AVAILABLE DATA:
>>>>>
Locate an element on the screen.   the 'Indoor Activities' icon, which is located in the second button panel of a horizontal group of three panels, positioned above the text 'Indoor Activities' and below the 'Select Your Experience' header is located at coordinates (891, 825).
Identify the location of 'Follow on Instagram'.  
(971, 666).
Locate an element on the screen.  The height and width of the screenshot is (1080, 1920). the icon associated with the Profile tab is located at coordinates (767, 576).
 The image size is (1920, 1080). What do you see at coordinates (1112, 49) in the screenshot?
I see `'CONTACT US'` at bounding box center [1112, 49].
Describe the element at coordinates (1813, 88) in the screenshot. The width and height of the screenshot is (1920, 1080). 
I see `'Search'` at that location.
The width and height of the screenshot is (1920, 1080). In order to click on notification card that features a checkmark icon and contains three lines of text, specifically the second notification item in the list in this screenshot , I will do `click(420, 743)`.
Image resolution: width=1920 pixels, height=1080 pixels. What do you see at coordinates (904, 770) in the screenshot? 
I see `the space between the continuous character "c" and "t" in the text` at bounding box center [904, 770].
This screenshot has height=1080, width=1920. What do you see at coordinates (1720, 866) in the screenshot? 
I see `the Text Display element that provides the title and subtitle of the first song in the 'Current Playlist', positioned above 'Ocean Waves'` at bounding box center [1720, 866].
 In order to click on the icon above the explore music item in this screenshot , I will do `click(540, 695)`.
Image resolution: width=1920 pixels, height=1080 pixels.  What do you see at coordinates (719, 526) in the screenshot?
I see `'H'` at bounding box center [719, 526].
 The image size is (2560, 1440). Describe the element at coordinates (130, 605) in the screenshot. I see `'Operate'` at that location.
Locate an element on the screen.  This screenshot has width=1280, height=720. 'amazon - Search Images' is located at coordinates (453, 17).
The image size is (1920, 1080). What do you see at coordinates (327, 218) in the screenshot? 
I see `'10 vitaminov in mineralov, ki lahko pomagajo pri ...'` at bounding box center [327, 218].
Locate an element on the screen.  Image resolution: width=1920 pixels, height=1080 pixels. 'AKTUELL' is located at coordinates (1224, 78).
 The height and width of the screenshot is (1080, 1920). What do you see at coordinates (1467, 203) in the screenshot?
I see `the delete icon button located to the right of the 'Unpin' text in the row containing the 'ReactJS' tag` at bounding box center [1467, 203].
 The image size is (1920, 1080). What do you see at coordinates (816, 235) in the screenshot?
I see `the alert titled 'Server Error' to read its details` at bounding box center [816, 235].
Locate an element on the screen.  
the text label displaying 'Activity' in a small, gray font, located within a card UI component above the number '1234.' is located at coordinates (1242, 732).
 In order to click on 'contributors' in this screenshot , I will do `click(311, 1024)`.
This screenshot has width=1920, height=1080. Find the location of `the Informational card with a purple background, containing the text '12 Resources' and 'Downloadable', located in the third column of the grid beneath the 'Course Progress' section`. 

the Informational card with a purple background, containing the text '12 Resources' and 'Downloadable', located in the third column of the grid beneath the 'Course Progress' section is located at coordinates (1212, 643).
<<<<<
PROBLEM REQUIREMENTS:
Please put every line of the entries above into a numbered list, leaving out any blank lines.

RIGHT ANSWER:
1. Locate an element on the screen.   the 'Indoor Activities' icon, which is located in the second button panel of a horizontal group of three panels, positioned above the text 'Indoor Activities' and below the 'Select Your Experience' header is located at coordinates (891, 825).
2. Identify the location of 'Follow on Instagram'.  
3. (971, 666).
4. Locate an element on the screen.  The height and width of the screenshot is (1080, 1920). the icon associated with the Profile tab is located at coordinates (767, 576).
5.  The image size is (1920, 1080). What do you see at coordinates (1112, 49) in the screenshot?
6. I see `'CONTACT US'` at bounding box center [1112, 49].
7. Describe the element at coordinates (1813, 88) in the screenshot. The width and height of the screenshot is (1920, 1080). 
8. I see `'Search'` at that location.
9. The width and height of the screenshot is (1920, 1080). In order to click on notification card that features a checkmark icon and contains three lines of text, specifically the second notification item in the list in this screenshot , I will do `click(420, 743)`.
10. Image resolution: width=1920 pixels, height=1080 pixels. What do you see at coordinates (904, 770) in the screenshot? 
11. I see `the space between the continuous character "c" and "t" in the text` at bounding box center [904, 770].
12. This screenshot has height=1080, width=1920. What do you see at coordinates (1720, 866) in the screenshot? 
13. I see `the Text Display element that provides the title and subtitle of the first song in the 'Current Playlist', positioned above 'Ocean Waves'` at bounding box center [1720, 866].
14.  In order to click on the icon above the explore music item in this screenshot , I will do `click(540, 695)`.
15. Image resolution: width=1920 pixels, height=1080 pixels.  What do you see at coordinates (719, 526) in the screenshot?
16. I see `'H'` at bounding box center [719, 526].
17.  The image size is (2560, 1440). Describe the element at coordinates (130, 605) in the screenshot. I see `'Operate'` at that location.
18. Locate an element on the screen.  This screenshot has width=1280, height=720. 'amazon - Search Images' is located at coordinates (453, 17).
19. The image size is (1920, 1080). What do you see at coordinates (327, 218) in the screenshot? 
20. I see `'10 vitaminov in mineralov, ki lahko pomagajo pri ...'` at bounding box center [327, 218].
21. Locate an element on the screen.  Image resolution: width=1920 pixels, height=1080 pixels. 'AKTUELL' is located at coordinates (1224, 78).
22.  The height and width of the screenshot is (1080, 1920). What do you see at coordinates (1467, 203) in the screenshot?
23. I see `the delete icon button located to the right of the 'Unpin' text in the row containing the 'ReactJS' tag` at bounding box center [1467, 203].
24.  The image size is (1920, 1080). What do you see at coordinates (816, 235) in the screenshot?
25. I see `the alert titled 'Server Error' to read its details` at bounding box center [816, 235].
26. Locate an element on the screen.  
27. the text label displaying 'Activity' in a small, gray font, located within a card UI component above the number '1234.' is located at coordinates (1242, 732).
28.  In order to click on 'contributors' in this screenshot , I will do `click(311, 1024)`.
29. This screenshot has width=1920, height=1080. Find the location of `the Informational card with a purple background, containing the text '12 Resources' and 'Downloadable', located in the third column of the grid beneath the 'Course Progress' section`. 
30. the Informational card with a purple background, containing the text '12 Resources' and 'Downloadable', located in the third column of the grid beneath the 'Course Progress' section is located at coordinates (1212, 643).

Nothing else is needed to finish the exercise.